EXERCISE DETAILS => After locating the line with "You are a GUI", reproduce that line and every one following it exactly, up to the end of the entries.

═════ MATERIAL FOR THIS EXERCISE ═════

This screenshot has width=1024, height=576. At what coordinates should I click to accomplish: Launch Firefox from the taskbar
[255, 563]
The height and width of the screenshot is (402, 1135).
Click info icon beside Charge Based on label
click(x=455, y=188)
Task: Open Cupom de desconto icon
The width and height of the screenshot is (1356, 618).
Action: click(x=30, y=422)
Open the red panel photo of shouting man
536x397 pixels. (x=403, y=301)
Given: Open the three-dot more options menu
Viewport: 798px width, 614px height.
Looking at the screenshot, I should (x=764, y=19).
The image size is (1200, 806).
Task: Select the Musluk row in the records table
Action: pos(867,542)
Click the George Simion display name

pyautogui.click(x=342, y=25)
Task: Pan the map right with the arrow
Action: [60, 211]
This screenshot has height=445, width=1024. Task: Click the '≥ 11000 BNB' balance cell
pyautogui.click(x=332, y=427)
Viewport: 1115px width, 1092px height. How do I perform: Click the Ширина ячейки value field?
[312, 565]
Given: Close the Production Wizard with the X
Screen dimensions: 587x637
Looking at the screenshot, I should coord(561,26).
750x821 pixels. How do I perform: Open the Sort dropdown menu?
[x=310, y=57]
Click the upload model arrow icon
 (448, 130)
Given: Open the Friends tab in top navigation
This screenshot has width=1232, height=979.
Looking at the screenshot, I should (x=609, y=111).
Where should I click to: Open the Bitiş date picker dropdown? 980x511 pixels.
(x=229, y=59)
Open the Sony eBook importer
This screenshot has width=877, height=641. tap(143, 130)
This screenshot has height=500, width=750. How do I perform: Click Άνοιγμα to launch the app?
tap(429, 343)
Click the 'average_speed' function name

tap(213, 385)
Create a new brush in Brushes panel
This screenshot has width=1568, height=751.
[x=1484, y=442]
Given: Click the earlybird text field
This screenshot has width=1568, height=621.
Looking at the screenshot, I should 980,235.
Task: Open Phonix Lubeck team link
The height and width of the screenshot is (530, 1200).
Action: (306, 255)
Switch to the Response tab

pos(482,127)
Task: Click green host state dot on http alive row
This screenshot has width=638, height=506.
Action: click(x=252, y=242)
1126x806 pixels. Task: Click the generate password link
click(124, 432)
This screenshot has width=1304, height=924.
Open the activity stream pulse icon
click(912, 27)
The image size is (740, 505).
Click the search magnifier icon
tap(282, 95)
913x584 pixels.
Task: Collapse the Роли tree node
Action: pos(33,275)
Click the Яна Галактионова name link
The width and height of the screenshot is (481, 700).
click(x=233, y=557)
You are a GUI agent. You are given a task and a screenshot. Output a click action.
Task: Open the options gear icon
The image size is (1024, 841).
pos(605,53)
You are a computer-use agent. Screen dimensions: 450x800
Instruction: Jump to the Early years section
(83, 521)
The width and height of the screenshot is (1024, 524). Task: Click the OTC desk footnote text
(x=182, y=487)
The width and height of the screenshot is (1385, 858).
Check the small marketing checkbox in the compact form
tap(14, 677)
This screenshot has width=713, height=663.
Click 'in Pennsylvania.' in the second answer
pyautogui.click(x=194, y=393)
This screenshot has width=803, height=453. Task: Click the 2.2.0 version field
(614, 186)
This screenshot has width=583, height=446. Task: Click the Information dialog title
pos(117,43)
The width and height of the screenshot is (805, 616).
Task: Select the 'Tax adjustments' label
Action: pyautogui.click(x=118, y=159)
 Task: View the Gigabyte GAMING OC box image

═════

SOLUTION TO THE PROBLEM =>
You are a GUI agent. You are given a task and a screenshot. Output a click action.
Task: Open the options gear icon
The image size is (1024, 841).
pos(605,53)
You are a computer-use agent. Screen dimensions: 450x800
Instruction: Jump to the Early years section
(83, 521)
The width and height of the screenshot is (1024, 524). Task: Click the OTC desk footnote text
(x=182, y=487)
The width and height of the screenshot is (1385, 858).
Check the small marketing checkbox in the compact form
tap(14, 677)
This screenshot has width=713, height=663.
Click 'in Pennsylvania.' in the second answer
pyautogui.click(x=194, y=393)
This screenshot has width=803, height=453. Task: Click the 2.2.0 version field
(614, 186)
This screenshot has width=583, height=446. Task: Click the Information dialog title
pos(117,43)
The width and height of the screenshot is (805, 616).
Task: Select the 'Tax adjustments' label
Action: pyautogui.click(x=118, y=159)
 Task: View the Gigabyte GAMING OC box image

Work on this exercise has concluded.